======== GIVEN PASSAGE

Another new bill would change the TCPA to make the award of attorneys fees to a SLAPP victim who wins discretionary. There have been two common criticisms of that proposal: One is that the mandatory fees discourage SLAPPs from being filed in the first place and discretionary fees wouldn't. The second is that the mandatory fees makes it easier for SLAPP victims to find a lawyer to defend them. Do you agree with either criticism?
Yeah, I think both. A lawyer in private practice has to figure out, “How am I going to make money from defending this case?” Much litigation on behalf of middle class people and working people is financed because the lawyer knows that if in the lawyer's evaluation of the case, it can produce a pot of money as damages, the lawyer can get a contingent fee out of the damages.
But for defendants, that possibility is not available. What you're trying to do as a defendant is avoid an award of damages and not obtain an award of damages. And so what the mandatory attorney fee provision does is create an incentive for lawyers to take cases for people who otherwise couldn't afford to defend themselves.
Paul LevyWhat the mandatory attorney fee provision does is create an incentive for lawyers to take cases for people who otherwise couldn't afford to defend themselves.
Deterrence doesn't work if the plaintiff is Elon Musk, doesn’t work if the plaintiff is George Soros. It's a nonpartisan thing. People for whom money is really no object aren't deterred by anti-SLAPP laws.
But most anti-SLAPP plaintiffs are small or middle-size businesses or folks who are wealthy enough to afford a lawyer charging by the hour or able to get lawyers because their influence makes them attractive clients, but for whom an award of $20,000 or $30,000 in attorney fees against them would be a major hit. So if there's an anti-SLAPP law that's effective and has a mandatory award of attorney fees, they have to take that into consideration in deciding whether to bring the case.
And I have no doubt, for example, that in the case involving Michelle Lanum, the threat that we sent to the plaintiff's lawyer that we would file an anti-SLAPP motion if he didn't quickly dismiss the case had a significant impact on his decision to dismiss the case and therefore save Lanum from having to defend herself in litigation over her criticism of a device that, to me, looked to be a prime example of medical quackery.
I've seen that work time and time again. It basically forces the plaintiff's lawyer into the position of having to explain to his client what the costs of a loss would be. That it's not only that you'll be out whatever fees you paid me but you might have to pay fees to the other side in addition.
What does it mean for freedom of speech if the Texas legislature makes it easier for regular people to be sued for exercising their freedom of speech, for example by posting a negative review of a business or speaking out against wrongdoing or falsehoods?

================
======== SOURCE MATERIAL

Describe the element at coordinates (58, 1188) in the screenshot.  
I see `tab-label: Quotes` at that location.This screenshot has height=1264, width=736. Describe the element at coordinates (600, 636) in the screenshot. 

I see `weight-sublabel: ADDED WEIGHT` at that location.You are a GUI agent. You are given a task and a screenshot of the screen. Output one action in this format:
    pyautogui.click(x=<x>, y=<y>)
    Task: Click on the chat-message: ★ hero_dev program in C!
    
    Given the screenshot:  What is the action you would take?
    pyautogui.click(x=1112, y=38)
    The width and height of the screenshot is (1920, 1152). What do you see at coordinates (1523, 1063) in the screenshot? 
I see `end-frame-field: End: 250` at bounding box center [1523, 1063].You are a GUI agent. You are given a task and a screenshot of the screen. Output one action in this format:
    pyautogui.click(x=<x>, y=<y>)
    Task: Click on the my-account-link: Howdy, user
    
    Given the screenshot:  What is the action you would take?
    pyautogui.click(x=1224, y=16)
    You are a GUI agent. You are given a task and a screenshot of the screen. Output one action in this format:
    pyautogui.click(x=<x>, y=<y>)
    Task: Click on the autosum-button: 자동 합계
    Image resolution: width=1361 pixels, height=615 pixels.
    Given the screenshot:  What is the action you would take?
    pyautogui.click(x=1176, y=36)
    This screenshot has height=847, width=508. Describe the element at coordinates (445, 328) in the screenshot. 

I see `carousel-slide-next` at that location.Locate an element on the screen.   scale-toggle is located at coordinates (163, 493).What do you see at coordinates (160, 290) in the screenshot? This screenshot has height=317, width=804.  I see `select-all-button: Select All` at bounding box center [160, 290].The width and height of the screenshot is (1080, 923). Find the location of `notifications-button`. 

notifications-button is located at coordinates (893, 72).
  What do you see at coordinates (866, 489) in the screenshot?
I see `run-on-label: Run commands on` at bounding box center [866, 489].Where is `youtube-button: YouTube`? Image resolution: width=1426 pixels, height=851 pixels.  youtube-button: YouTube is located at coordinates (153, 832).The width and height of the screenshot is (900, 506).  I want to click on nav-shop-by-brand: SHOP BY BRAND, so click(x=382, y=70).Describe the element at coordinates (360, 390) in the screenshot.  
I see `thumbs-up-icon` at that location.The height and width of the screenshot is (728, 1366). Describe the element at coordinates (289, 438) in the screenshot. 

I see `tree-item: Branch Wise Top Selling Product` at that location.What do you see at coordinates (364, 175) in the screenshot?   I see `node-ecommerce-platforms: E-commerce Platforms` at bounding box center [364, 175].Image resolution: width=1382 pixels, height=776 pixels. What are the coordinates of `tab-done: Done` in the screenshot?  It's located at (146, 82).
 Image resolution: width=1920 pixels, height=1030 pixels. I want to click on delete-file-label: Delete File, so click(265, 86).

================

* **TASK TO CARRY OUT**
In the interview on anti-SLAPP attorney fees, what amount of fees awarded against them would be a major hit for most anti-SLAPP plaintiffs?

* **THE ANSWER**
$20,000 or $30,000.